Julius Ludwig Sebbers (1804–1843): Prinzessin Elisa Radziwiłł, 1835. Lithographie nach einem Aquarell.

Zur Wintersaison war die Familie Radziwiłł wieder in Berlin. Der Salon der Fürstin, also die regelmäßigen kulturell-gesellschaftlichen Zusammenkünfte, gehörte zu den angesehensten und war wohl einer der ersten gemischt aristokratisch-bürgerlichen Salons in Berlin. Hier tauschte sich nicht nur der Adel untereinander aus, sondern Gelehrte, Dichter, Schriftsteller und Musiker trugen eigene Arbeiten und Stücke vor. Die Fürstin legte Wert darauf, dass die Kinder am Leben der Erwachsenen teilnahmen. Fürst Anton Radziwiłł  galt als talentierter Gastgeber und Grandseigneur, der laut dem Bericht der Gräfin Elise von Bernstorff über die Zeit von 1789 bis 1835 „deutsche Treuherzigkeit und polnische Grazie“ in sich vereinte, der originelle Persönlichkeiten, aber auch polnische Verwandte und Freunde einlud, und der selbst hervorragend komponierte. Anlässlich eines Besuchs von Goethes Sohn August, so Dagmar von Gersdorff, wurden Szenen aus Goethes „Faust“ aufgeführt, zu denen Fürst Radziwiłł Kompositionen für Solisten, Chor und Orchester lieferte. Die Dekorationen gestaltete der Architekt Karl Friedrich Schinkel. Zur Aufführung erschien die gesamte königliche Familie einschließlich Prinz Wilhelm. Unter den Zuhörern waren der Freiherr vom und zum Stein, General Gneisenau, Opernintendant Graf Brühl, Bettina Brentano und viele andere.

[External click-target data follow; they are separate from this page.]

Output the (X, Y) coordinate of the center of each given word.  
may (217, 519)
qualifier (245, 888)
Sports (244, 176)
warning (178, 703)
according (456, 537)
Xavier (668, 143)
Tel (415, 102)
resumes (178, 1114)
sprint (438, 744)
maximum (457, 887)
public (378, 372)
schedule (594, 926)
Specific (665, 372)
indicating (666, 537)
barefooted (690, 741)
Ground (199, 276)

Im Januar und Februar 1820 häuften sich Wilhelms Besuche im Hause Radziwiłł. Im März wurde Elisa zusammen mit ihrer Kusine Blanche von Wildenbruch in der Kapelle des königlichen Schlosses, die der König zur Verfügung gestellt hatte, durch den Hof- und Domprediger konfirmiert. Die Gräfin Bernstorff vermutete, der König wolle die junge Dame, die durch die Firmung heiratsfähig geworden war, dadurch zur Schwiegertochter erheben. Möglicherweise war auch Wilhelm dieser Ansicht, was ihn dazu beflügelte, Elisa im Juni 1820 auf Schloss Freienwalde seine Liebe zu gestehen. Von den Gutachten und Dossiers, die gegen eine eheliche Verbindung mit den Radziwiłłs erstellt wurden, erfuhr Wilhelm zunächst nichts. Jedoch wurde weiterhin im Hintergrund gegen ihn gearbeitet. Schwester Charlotte riet unerwartet zu einer Heirat mit Prinzessin Marie von Hessen. Sein Adjutant Oldwig von Natzmer redete ihm ins Gewissen, woraufhin er sich schließlich eingestehen musste, dass ohne eine Zustimmung des Königs keine weitere Verbindung mit Elisa möglich sein würde. Als er Elisa während ihrer Ferien auf Schloss Fürstenstein in Schlesien sah, gab er sich daher unzugänglich und frostig. Beim Abschied in Bad Landeck brach er jedoch vor der Fürstin Radziwiłł in Tränen aus.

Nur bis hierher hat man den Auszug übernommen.